In one of my posts last year on the science of effortless action, I reported on a New York Times article about Edward Slingerland’s new book Trying Not to Try: Ancient China, Modern Science, and the Power of Spontaneity. Before tackling that book I have been working my way through his more scholarly analysis of the idea of doing by not-doing in four classical Chinese philosophers, Effortless Action: Wu-wei As Conceptual Metaphor and Spiritual Ideal in Early China.
In this earlier work, obviously based on his Ph.D. dissertation, Slingerland applies the theories developed by George Lakoff and Mark Johnson in their book Metaphors We Live By.
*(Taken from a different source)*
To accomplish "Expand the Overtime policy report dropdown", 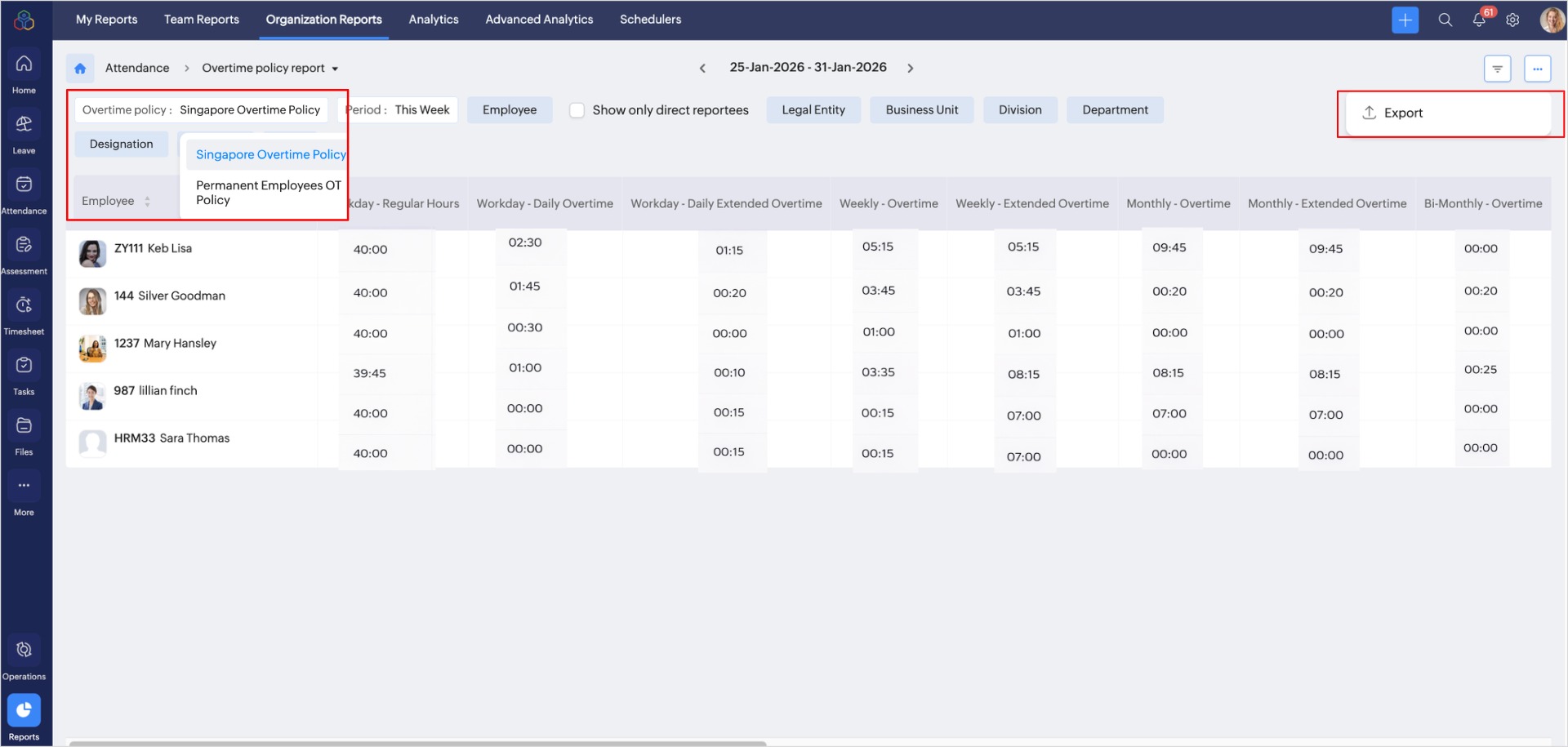I will pos(335,69).

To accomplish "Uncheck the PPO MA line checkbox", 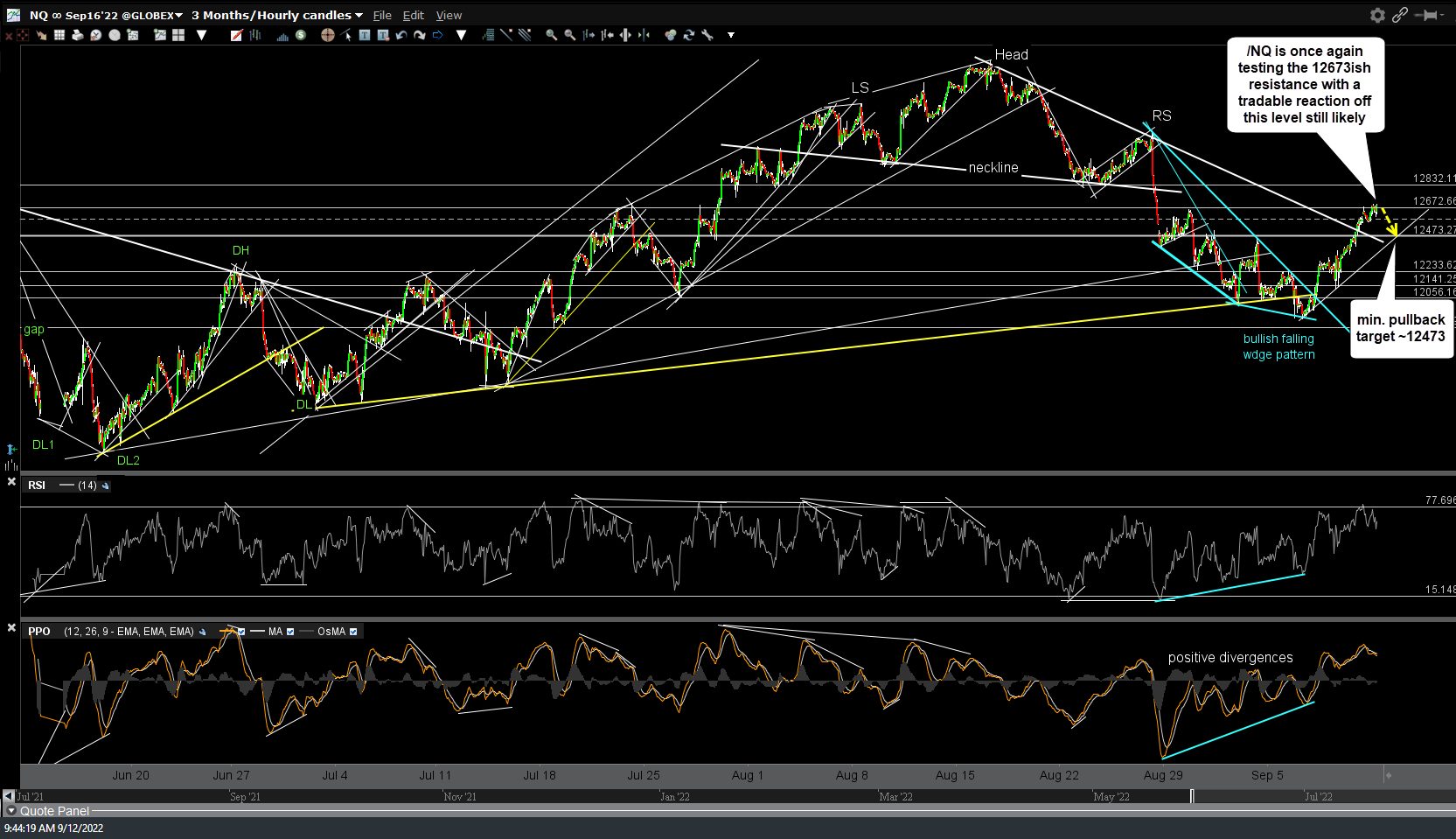I will [x=290, y=632].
I first heard of Lakoff and Johnson’s book from my grief counselor after Laura’s death. Those of you who have been reading this blog will not be surprised that I was talking philosophy during my grief counseling sessions. I think the counselor’s usual approach with grieving clients included introducing them to Buddhist writers like Pema Chödron. Unfortunately I reacted like a smarty-pants and started spouting “That’s a good article. And have you read … ?” We got into Lakoff and Johnson when he finally found territory that was unfamiliar to me.
In any case, Lakoff and Johnson’s book has moved towards the top of my reading pile, not just because Slingerland summarizes it and uses it to analyze the Chinese philosophers, but because my current writing research includes my hypothesis that “I” works as metonymy. (See the post When? for an example of metonymy.) At times I found that Slingerland’s metaphor terminology obscured rather than clarified the Chinese writers, but I’m not settled on a judgment yet.
Metaphors, therefore, were on my mind when I looked through my old posts to prove a trivial point in yet another interchange with an internet troll on my Tricycle blog. The following lines from Santideva first appeared here in a post about forgiveness. On re-reading that post, I saw that my comments were muddled so I’m taking this opportunity to try again.
“The Cup” is a delightful movie about the adventures of young Tibetan monks in India and their schemes to get to watch the World Cup on TV. At the end of the movie, the abbot lectures the young monks on a line from Santideva. Santideva was an appropriate choice for these young monks with their minds on football. He was mocked as the “eat-sleep-walk around” monk until he recited his classic work The Way of the Bodhisattva. The subject of the abbott’s lecture was:
Where would I possibly find enough leather
With which to cover the surface of the earth?
But just leather on the soles of my shoes
Is equivalent to covering the earth with it.
The old monk applies Santideva’s advice to the Buddhist virtue of compassion. I cannot possibly overcome all enemies, he says. But during each moment that I act with compassion, I will remove hatred from the world in which I live. You can’t get more practical than that.
Santideva tells us to wear shoes since we can’t cover all the rough surfaces of the world to protect our feet. The young monks are just learning so the abbott does not get into the deeper metaphor of no shoes, no feet, no self. In my story about “no skin” I quoted the Buddha’s version of this metaphor—no roof.
The rain pours down upon the well-roofed house.
It falls not upon the house that is roofless,
Therefore open wide that which is closed,
And the rain will not descend upon it.
— Uposatha Sutta, Ud. 5.5
If we take our shoes off, along with all our body armor, we practice compassion by opening up. We walk lightly over, through, or around the broken glass, sharp stones, and thorns still in our path. We couldn’t possibly sweep them all up. We don’t worry about that. We just walk lightly because we’re not wearing the heavy shoes of defensiveness, nor carrying heavy loads of anger.